Parashat B’reishit begins the annual cycle of Torah reading by describing the origins of the world. It opens with the six days of creation, declaring God’s sovereignty over the entire universe. Humanity is created on the sixth day. Adam and Eve are assigned to live in Gan Eiden, the Garden of Eden, and it all goes downhill from there.
The Biblical Gan Eiden is not the “Paradise” we think of nowadays; it is a physical place where Adam and Eve live, and a place they must care for (Gen. 2:10-15).

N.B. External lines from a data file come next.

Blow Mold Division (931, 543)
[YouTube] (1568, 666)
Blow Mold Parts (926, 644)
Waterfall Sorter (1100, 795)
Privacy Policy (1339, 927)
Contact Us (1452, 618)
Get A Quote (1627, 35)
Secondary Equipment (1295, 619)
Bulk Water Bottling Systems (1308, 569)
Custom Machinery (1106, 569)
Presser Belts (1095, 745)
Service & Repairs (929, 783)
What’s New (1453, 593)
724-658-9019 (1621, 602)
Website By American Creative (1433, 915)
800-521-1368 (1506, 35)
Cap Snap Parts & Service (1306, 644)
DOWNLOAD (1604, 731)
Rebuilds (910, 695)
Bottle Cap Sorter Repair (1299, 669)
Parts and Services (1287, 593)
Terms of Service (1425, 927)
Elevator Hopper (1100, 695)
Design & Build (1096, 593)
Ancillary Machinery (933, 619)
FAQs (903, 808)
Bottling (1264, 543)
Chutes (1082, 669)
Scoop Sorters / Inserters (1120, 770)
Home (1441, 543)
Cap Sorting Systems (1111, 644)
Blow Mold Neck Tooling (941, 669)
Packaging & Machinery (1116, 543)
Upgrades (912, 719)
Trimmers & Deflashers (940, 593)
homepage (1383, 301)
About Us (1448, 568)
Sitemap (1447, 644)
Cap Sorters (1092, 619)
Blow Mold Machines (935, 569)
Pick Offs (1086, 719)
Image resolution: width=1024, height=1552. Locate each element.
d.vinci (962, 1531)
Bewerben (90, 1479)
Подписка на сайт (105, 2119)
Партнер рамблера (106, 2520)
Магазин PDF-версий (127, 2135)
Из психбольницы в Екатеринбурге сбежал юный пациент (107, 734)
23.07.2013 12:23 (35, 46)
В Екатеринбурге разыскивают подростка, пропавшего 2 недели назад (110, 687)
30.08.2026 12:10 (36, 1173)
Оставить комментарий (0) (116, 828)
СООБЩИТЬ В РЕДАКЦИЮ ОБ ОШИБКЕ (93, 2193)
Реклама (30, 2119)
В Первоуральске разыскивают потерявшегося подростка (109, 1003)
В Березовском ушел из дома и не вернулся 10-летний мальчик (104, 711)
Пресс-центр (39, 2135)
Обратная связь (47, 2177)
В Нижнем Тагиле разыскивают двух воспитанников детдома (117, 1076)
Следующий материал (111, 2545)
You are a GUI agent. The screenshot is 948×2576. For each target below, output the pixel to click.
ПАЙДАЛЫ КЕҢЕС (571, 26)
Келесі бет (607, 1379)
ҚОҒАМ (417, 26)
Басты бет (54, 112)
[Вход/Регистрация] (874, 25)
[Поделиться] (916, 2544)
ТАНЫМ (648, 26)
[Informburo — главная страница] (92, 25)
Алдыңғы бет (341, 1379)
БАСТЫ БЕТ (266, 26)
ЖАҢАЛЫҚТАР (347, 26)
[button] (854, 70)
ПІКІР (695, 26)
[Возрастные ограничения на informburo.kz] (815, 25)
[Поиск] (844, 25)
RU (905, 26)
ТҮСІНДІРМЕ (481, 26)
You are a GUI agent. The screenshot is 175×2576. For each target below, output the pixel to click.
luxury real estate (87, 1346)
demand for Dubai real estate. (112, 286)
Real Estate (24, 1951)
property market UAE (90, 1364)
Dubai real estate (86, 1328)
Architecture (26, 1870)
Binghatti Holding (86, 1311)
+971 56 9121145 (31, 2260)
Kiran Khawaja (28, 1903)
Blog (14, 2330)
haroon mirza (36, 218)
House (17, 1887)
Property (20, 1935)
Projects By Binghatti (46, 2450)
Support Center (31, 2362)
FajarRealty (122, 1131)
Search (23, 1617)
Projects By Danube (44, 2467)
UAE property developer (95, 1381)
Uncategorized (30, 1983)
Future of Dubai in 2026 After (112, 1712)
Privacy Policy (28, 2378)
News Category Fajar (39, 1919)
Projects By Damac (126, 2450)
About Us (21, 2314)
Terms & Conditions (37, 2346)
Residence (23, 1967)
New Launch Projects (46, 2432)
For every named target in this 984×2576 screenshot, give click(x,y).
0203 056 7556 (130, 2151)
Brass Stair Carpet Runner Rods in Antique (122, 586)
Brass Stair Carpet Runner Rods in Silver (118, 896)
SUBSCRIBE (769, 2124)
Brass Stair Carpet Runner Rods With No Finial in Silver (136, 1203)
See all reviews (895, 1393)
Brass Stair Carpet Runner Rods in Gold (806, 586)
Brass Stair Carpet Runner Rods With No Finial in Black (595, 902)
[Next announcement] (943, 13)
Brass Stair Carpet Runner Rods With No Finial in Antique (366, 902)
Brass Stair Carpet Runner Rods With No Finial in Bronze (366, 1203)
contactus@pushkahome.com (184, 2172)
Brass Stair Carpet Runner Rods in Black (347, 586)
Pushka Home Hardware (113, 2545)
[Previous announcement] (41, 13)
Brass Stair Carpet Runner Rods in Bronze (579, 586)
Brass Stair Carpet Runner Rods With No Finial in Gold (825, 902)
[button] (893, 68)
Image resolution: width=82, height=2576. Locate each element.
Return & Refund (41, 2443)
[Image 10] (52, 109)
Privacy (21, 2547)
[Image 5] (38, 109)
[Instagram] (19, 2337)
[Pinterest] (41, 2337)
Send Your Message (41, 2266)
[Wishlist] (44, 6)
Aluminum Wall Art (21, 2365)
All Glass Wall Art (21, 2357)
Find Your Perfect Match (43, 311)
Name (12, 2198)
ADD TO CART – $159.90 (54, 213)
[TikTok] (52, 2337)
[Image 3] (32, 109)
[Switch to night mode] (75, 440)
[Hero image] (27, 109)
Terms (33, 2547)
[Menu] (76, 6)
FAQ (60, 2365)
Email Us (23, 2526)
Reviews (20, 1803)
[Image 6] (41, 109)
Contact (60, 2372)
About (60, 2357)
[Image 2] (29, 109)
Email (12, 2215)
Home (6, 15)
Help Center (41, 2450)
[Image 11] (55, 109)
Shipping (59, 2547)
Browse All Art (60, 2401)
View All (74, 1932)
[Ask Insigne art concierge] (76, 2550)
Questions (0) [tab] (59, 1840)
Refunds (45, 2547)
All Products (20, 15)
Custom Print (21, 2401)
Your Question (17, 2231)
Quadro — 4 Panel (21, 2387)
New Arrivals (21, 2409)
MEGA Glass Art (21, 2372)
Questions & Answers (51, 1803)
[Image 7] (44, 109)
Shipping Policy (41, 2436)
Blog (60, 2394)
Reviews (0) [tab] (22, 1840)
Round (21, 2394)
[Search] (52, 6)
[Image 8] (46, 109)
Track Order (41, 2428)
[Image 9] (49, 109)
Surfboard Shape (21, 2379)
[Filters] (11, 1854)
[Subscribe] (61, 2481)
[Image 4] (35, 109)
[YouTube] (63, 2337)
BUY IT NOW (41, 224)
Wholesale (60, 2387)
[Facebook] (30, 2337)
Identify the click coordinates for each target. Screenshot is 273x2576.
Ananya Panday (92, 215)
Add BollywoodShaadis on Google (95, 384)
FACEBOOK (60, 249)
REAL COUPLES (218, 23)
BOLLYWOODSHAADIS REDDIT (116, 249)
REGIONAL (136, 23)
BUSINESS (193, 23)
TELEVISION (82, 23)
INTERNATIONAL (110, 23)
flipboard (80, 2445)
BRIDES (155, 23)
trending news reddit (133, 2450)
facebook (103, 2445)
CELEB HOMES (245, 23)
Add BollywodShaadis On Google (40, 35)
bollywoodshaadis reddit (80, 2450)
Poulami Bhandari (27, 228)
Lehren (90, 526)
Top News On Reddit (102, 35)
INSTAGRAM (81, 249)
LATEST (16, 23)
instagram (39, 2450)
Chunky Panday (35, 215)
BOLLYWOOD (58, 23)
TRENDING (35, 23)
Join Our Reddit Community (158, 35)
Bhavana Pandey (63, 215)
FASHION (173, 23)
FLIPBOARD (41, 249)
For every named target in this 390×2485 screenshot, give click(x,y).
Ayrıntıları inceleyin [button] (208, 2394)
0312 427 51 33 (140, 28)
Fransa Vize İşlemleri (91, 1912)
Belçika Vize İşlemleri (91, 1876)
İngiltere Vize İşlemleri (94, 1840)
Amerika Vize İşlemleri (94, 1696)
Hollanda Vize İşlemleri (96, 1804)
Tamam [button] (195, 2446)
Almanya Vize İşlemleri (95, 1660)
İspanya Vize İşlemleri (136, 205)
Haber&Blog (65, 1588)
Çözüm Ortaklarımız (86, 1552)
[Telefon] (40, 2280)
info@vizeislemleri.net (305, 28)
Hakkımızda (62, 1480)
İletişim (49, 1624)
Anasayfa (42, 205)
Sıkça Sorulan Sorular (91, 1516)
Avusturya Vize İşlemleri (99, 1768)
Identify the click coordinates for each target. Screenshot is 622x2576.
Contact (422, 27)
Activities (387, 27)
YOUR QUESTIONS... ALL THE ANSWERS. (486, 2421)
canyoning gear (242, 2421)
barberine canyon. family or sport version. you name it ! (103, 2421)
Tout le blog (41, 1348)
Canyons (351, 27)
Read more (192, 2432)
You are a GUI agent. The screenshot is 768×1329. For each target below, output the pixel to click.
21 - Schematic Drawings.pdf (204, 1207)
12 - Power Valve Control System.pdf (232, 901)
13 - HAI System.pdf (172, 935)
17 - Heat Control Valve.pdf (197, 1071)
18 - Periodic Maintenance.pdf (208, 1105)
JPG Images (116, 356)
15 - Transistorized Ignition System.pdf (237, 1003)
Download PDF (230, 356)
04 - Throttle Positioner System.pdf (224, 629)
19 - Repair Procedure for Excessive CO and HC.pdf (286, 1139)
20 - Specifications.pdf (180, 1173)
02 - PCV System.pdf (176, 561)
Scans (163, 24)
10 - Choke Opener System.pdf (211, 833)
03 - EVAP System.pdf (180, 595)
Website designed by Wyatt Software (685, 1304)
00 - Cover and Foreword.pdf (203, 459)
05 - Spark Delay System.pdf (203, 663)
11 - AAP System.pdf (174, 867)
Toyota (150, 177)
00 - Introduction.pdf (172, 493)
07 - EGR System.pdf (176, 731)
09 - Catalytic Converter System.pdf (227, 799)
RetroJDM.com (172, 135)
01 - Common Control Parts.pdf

Only during the early rabbinic period (70-500 CE) does it become the Gan Eiden of the El Malei Rachamim prayer of Yizkor, the memorial service: a place of spiritual perfection and the place where the righteous are rewarded with eternal afterlife. It stands in opposition to Gehinom, a place of punishment for the wicked (Babylonian Talmud, Brachot 28b). The path to Gan Eiden remains unclear: righteous souls might go directly after death or they might go at some time in the future. In other rabbinic sources, Gan Eiden is only for the resurrected dead at the end of time.
Joni Mitchell’s lyric, “And we’ve got to get ourselves/Back to the garden” conveys a contemporary sentiment: a nostalgic longing for a mythical past (Gan Eiden) that most likely never was. Our understanding of Gan Eiden may change over time but our need to believe in Gan Eiden remains constant.